WORK TO BE COMPLETED: Note every line in the entries that contains the string "Trail", and copy it.

INPUT DATA:
-*-

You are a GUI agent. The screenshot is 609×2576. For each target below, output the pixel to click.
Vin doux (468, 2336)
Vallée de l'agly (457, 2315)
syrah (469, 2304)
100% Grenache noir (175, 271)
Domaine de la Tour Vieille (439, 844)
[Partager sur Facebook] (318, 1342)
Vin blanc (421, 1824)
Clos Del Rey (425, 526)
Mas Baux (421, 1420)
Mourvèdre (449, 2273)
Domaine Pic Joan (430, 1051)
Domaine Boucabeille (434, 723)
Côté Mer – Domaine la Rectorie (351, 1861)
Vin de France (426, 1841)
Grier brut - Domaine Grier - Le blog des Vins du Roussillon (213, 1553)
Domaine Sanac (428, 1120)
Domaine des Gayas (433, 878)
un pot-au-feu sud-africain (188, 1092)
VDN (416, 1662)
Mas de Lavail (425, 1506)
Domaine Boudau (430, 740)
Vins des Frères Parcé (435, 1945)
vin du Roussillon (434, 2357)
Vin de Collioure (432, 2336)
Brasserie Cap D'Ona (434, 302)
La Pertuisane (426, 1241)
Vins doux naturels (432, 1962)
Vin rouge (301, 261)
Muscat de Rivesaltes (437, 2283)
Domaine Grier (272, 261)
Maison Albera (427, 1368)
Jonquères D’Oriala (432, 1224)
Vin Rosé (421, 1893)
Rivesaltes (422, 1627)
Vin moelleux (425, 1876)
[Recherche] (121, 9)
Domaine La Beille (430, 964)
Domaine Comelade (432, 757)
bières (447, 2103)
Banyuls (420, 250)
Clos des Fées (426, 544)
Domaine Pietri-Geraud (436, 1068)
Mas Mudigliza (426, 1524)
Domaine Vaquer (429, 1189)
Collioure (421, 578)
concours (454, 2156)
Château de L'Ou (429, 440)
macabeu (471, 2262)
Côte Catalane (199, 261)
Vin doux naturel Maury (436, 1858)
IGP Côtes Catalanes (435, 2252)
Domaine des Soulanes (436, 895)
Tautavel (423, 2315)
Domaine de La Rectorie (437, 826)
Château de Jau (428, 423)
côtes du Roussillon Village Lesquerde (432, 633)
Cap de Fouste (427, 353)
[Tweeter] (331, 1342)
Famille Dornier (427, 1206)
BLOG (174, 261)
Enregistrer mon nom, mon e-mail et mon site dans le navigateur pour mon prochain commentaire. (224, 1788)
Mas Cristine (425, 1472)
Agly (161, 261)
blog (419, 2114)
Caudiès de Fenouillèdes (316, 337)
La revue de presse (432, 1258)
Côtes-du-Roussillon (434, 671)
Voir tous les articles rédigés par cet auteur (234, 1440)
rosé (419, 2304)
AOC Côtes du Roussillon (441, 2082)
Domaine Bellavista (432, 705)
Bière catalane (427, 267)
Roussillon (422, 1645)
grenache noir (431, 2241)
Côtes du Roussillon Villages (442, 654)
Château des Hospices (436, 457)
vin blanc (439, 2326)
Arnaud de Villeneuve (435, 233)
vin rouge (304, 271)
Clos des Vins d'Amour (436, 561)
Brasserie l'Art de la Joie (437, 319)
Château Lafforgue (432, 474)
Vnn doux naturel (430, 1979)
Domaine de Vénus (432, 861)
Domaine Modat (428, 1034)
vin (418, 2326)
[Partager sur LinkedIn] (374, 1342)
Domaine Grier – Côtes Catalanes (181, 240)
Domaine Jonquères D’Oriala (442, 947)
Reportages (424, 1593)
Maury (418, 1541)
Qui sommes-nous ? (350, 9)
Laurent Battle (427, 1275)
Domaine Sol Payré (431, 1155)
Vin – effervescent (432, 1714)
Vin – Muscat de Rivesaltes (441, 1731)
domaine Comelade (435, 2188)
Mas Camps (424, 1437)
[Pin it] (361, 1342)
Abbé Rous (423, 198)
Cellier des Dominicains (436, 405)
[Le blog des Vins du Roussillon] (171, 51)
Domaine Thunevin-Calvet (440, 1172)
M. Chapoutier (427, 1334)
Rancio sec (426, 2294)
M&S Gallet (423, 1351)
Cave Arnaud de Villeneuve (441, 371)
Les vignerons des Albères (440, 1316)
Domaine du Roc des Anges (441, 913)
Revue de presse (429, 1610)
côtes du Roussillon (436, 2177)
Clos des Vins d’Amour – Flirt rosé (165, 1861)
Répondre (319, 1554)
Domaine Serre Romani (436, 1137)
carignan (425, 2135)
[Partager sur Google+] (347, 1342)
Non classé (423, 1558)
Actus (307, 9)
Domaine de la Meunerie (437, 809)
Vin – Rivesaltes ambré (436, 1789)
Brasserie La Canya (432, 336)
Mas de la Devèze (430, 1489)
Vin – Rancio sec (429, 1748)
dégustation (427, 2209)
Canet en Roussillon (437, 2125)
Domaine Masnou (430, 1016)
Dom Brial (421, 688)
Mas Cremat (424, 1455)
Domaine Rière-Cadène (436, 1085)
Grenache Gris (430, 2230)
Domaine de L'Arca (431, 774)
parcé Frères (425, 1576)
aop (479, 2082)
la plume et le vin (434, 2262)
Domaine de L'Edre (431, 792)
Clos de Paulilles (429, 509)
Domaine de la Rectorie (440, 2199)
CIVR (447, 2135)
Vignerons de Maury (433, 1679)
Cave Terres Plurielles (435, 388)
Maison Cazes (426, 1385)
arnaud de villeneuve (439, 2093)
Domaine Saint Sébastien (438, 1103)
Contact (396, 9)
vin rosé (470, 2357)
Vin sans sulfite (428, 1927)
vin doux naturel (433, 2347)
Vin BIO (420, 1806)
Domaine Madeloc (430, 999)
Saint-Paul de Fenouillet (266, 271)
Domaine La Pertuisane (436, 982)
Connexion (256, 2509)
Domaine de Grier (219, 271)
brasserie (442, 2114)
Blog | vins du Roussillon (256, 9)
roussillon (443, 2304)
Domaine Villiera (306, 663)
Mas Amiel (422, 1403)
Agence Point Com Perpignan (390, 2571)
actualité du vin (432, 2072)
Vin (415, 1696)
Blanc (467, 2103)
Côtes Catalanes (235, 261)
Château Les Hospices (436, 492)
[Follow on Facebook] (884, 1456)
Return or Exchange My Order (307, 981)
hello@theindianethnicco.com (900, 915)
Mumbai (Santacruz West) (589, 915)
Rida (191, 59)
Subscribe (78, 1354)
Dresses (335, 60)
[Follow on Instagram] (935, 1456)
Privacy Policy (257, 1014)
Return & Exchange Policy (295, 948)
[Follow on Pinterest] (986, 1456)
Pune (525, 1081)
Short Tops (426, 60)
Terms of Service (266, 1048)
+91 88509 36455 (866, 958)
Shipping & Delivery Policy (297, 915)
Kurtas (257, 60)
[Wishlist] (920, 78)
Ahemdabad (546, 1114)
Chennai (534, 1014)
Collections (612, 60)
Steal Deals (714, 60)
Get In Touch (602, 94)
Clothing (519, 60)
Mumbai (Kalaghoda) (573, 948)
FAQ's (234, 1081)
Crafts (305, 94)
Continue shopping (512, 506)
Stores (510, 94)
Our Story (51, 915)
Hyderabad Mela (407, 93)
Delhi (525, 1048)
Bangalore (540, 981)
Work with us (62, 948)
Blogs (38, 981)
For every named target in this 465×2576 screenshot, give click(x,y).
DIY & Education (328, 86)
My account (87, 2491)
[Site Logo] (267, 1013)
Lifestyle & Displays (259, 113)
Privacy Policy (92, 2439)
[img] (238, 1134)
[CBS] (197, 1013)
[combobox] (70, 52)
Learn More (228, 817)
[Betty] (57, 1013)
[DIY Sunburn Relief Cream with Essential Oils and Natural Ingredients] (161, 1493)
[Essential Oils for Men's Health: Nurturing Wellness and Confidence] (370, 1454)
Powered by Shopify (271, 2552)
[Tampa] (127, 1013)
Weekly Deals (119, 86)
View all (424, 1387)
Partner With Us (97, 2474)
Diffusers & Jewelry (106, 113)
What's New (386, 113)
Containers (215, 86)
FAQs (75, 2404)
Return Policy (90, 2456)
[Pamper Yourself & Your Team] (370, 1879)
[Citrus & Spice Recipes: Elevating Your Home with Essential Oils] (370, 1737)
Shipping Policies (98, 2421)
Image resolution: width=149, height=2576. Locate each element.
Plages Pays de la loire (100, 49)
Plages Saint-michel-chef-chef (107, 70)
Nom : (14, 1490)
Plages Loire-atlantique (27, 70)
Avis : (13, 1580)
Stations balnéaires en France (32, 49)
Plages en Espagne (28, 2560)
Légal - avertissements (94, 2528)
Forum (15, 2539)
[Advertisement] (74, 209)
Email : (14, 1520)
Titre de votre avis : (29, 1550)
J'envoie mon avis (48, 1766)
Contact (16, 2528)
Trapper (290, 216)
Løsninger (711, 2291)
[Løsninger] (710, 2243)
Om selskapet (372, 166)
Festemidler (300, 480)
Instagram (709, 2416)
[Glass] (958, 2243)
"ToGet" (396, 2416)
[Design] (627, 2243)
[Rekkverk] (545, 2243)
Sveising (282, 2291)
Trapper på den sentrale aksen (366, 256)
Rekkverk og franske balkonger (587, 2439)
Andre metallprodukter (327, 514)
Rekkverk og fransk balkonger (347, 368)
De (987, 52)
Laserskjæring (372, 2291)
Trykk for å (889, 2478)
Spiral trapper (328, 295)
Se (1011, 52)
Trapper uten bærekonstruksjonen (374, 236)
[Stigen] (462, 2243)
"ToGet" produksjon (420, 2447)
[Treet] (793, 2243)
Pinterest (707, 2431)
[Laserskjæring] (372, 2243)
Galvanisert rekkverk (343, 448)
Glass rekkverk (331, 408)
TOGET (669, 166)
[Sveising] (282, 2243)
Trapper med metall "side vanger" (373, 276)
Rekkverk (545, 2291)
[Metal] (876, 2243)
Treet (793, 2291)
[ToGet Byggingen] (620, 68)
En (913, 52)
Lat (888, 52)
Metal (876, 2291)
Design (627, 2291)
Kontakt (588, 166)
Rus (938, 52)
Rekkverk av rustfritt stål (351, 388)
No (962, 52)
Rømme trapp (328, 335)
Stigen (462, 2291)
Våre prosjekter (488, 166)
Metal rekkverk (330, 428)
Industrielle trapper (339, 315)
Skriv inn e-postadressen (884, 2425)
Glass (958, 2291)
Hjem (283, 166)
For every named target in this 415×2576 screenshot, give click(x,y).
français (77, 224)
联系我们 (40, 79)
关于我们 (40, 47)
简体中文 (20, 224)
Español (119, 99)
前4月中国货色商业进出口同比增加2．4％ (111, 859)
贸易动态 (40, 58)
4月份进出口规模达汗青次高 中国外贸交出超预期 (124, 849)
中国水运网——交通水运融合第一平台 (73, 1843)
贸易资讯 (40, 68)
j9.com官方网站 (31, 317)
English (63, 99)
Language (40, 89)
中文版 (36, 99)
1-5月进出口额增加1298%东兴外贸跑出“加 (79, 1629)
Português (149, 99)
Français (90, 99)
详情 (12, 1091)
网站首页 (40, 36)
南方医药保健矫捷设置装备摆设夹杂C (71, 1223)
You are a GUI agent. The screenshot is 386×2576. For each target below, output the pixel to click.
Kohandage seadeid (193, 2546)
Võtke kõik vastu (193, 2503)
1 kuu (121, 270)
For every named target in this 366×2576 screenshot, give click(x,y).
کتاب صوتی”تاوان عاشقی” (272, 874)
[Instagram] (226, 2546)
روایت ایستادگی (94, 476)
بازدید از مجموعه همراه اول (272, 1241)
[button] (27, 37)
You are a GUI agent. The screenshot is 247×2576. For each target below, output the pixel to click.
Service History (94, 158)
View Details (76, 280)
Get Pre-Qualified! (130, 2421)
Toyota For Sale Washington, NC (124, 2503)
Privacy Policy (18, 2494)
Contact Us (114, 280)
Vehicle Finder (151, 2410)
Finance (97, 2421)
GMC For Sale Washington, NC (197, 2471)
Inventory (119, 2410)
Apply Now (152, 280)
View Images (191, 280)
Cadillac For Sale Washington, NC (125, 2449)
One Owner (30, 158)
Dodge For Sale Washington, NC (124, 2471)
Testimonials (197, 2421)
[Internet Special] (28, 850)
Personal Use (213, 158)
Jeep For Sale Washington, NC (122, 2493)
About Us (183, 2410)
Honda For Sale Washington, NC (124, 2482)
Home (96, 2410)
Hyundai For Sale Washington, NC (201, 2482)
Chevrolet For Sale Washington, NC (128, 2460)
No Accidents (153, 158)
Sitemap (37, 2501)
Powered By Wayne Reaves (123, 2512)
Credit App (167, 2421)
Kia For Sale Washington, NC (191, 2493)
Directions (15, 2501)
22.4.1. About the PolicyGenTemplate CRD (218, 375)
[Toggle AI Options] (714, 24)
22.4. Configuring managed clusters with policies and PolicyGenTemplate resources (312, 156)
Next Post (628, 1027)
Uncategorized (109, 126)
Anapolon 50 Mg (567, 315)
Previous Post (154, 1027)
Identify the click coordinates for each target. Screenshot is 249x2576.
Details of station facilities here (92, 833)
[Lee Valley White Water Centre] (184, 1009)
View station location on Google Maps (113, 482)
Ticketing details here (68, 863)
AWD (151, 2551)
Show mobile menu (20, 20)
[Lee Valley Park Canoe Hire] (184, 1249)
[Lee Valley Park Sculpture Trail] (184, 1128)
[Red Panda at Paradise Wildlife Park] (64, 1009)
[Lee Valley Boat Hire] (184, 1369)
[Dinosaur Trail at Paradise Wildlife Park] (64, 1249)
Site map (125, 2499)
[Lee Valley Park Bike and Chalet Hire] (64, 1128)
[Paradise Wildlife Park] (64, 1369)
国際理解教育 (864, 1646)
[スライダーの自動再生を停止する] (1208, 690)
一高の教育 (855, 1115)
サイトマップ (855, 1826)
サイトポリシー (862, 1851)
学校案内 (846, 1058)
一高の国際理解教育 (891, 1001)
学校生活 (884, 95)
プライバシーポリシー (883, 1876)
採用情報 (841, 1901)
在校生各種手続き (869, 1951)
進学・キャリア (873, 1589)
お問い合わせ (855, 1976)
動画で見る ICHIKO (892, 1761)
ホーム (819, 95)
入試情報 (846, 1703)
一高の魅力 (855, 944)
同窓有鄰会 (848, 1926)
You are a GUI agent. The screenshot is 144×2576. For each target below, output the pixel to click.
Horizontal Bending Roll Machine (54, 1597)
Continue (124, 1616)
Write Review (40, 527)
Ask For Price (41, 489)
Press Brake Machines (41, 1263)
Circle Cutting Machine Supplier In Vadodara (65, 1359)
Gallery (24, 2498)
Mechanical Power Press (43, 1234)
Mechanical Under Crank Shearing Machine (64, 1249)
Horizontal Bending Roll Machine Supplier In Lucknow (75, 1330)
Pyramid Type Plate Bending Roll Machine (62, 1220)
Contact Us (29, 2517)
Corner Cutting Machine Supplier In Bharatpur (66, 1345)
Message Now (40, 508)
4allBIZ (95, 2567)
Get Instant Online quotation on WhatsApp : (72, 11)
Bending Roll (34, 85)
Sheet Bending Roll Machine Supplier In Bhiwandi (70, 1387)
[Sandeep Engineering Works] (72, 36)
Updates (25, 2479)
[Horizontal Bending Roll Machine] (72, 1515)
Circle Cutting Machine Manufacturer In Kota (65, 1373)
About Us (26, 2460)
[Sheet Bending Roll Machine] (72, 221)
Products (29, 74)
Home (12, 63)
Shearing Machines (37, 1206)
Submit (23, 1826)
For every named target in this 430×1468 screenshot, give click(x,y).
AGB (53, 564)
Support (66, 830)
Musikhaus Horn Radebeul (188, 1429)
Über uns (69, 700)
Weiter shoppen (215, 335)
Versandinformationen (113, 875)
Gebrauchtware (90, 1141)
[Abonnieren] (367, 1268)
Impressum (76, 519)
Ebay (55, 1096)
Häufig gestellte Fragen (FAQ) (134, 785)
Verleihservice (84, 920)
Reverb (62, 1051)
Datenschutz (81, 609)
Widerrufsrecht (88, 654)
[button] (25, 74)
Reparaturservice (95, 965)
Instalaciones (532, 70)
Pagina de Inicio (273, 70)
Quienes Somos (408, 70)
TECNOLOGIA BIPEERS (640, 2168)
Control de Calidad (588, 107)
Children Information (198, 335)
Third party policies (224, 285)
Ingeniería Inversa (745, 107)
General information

-*-

RESPONSE AREA:
[Lee Valley Park Sculpture Trail] (184, 1128)
[Dinosaur Trail at Paradise Wildlife Park] (64, 1249)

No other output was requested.